About this task |
Filter the entries beneath this task, copying only the lines that hold the word "each".
(Source data Opens)
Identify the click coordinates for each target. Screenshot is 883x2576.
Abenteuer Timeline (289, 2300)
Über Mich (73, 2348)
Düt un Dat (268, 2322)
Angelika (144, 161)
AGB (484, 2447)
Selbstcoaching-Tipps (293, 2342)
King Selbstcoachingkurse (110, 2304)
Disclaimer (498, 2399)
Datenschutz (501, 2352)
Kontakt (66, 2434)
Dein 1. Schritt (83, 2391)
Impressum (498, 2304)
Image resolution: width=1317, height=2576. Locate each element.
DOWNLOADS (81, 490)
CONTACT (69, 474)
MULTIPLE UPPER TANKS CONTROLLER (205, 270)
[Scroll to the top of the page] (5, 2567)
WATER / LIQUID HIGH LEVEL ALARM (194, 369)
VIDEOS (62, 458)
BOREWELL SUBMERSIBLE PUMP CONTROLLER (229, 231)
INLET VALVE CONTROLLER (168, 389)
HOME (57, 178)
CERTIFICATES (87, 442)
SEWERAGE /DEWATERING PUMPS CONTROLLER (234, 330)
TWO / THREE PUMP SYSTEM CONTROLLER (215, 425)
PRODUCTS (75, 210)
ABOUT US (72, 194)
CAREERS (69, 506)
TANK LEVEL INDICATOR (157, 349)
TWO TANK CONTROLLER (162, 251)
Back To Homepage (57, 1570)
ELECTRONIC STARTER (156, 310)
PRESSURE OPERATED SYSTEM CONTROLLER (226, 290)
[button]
(Source data Closes)
Exercise answer |
Identify the click coordinates for each target. Screenshot is 883x2576.
Image resolution: width=1317, height=2576. Locate each element.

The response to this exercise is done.